● What needs to be done
Please repeat, from the entries that follow, the lines from the one containing "IPR.PL (756, 2558)" through the one containing "NA PREZENT (239, 142)" exactly, adding nothing.

• • •

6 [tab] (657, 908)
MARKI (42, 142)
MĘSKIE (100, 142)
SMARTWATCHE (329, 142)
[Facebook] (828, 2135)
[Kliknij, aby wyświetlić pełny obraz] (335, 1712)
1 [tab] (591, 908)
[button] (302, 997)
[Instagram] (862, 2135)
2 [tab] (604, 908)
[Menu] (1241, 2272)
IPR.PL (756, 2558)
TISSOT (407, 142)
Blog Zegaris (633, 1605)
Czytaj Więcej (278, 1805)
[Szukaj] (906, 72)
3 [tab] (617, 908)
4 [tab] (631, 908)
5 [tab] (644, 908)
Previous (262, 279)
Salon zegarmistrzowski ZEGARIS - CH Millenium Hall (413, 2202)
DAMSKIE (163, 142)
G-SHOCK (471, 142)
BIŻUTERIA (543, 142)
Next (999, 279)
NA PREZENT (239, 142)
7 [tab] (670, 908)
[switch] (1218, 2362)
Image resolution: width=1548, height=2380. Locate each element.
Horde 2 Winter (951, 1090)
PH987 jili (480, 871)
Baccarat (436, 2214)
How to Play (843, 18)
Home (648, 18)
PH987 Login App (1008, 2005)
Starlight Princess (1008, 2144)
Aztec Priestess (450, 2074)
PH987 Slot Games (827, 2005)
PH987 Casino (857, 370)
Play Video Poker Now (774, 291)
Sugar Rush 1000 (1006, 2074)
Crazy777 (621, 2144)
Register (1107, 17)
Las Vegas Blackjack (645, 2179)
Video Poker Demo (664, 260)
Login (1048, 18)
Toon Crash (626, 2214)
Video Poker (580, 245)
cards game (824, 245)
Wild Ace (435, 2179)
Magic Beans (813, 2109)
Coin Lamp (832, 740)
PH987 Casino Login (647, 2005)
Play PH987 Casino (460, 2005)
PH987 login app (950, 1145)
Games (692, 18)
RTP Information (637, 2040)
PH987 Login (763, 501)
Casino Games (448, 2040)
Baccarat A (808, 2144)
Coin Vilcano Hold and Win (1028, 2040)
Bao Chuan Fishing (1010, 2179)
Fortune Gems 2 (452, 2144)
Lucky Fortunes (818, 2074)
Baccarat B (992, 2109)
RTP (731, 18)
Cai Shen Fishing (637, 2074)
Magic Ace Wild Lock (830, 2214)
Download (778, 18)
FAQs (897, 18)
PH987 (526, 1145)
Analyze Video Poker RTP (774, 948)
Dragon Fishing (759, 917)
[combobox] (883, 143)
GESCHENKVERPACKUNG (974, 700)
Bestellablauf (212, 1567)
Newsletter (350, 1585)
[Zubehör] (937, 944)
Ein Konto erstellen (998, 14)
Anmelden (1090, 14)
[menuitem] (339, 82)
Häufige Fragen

• • •

● Solution for this task
IPR.PL (756, 2558)
TISSOT (407, 142)
Blog Zegaris (633, 1605)
Czytaj Więcej (278, 1805)
[Szukaj] (906, 72)
3 [tab] (617, 908)
4 [tab] (631, 908)
5 [tab] (644, 908)
Previous (262, 279)
Salon zegarmistrzowski ZEGARIS - CH Millenium Hall (413, 2202)
DAMSKIE (163, 142)
G-SHOCK (471, 142)
BIŻUTERIA (543, 142)
Next (999, 279)
NA PREZENT (239, 142)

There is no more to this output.